* PROBLEMS TO WORK ON:
1. Reproduce the passage from the Opportunity Zones text starting at "Tax Benefits on" and ending at "gain tax treatment.".
2. Answer these questions from the Opportunity Zones text:
(a) Which act of Congress created qualified Opportunity Zones?
(b) For how many years must investors hold their shares to earn the 15% tax cut on their gains?
(c) Within how many days must realized capital gains be reinvested in an Opportunity Fund to qualify for deferral?

-- START OF DOCUMENT EXTRACT --

Qualified “Opportunity Zones” were created by Congress in the 2017 Tax Cuts and Jobs Act to stimulate investment in low-income communities throughout the United States.
 

Investments in Opportunity Zones must be made through a partnership or corporation, commonly known as a qualified “Opportunity Fund”. The federal tax incentives associated with investments using this qualified Opportunity Fund include capital gain deferral and partial gain exclusion on realized gains reinvested in properties within the zones and full gain exclusion on appreciation of the Opportunity Fund itself (provided the investment is held for 10 years).
 

There are three main tax benefits available when investing in Opportunity Zones. The first two relate to the treatment of capital gains resulting from a taxpayer’s existing investment. The third relates to the treatment of gains after making a new Opportunity Zone investment. Basically, these incentives largely evolve around the investment of an individual or company's capital gains in an Opportunity Zone Fund, which in turn invests in businesses or properties in a zone. At the first level, investors can immediately defer paying taxes on their gains; at the second level, they can earn a 15% tax cut on their gains if they hold on to their shares in the investment for seven years. At the higher level, if they hold onto their shares for 10 years, they don’t have to pay income taxes on money they earn when their shares in the development increase in value.
 

Tax Benefits on Existing Investment
 

1. Capital Gains Deferral: Realized capital gains that are reinvested in an Opportunity Fund within 180 days can be deferred from taxable income until the earlier of December 31, 2026 or the date the Opportunity Fund is disposed of. The existing investment can include publicly traded stock, business assets, personal assets or any other property qualifying for capital gain tax treatment.

-- END OF DOCUMENT EXTRACT --
-- START OF INFORMATION PROVIDED --

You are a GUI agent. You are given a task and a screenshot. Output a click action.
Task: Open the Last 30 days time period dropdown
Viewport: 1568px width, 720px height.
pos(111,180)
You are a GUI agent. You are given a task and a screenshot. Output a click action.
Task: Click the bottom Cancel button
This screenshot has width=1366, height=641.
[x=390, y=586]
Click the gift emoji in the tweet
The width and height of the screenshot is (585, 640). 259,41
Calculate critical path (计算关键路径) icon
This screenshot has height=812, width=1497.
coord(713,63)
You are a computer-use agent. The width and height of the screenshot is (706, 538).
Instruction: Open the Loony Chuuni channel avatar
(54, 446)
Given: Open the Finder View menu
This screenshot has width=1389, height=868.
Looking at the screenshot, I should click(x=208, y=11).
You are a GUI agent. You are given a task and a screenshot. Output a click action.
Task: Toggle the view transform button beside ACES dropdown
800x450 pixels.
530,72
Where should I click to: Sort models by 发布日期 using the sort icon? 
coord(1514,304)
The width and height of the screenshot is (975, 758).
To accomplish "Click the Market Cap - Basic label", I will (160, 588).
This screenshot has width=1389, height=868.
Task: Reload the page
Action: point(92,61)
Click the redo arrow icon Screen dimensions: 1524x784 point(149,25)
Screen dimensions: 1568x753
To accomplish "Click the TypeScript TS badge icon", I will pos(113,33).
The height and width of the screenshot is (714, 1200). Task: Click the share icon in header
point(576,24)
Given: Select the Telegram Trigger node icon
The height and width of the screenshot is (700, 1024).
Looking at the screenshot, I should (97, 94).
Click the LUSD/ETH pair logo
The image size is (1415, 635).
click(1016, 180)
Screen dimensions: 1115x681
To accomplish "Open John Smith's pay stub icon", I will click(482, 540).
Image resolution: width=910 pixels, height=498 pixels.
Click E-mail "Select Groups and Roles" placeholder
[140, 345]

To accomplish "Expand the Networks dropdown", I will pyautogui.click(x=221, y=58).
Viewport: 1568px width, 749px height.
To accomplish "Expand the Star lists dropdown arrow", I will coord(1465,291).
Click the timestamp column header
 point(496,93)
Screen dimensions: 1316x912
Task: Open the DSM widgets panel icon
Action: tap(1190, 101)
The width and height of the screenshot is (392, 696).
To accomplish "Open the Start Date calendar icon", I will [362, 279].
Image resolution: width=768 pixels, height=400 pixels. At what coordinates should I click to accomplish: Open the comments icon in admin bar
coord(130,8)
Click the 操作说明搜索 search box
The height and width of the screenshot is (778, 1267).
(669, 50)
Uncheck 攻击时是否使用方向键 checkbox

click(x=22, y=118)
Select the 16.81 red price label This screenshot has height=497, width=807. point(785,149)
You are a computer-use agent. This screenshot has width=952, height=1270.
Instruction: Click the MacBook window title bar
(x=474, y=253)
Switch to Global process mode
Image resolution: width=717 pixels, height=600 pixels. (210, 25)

-- END OF INFORMATION PROVIDED --

* RESULTS FOR THE EXERCISE:
1.
Tax Benefits on Existing Investment
 

1. Capital Gains Deferral: Realized capital gains that are reinvested in an Opportunity Fund within 180 days can be deferred from taxable income until the earlier of December 31, 2026 or the date the Opportunity Fund is disposed of. The existing investment can include publicly traded stock, business assets, personal assets or any other property qualifying for capital gain tax treatment.

2.
(a) The 2017 Tax Cuts and Jobs Act.
(b) Seven years.
(c) 180 days.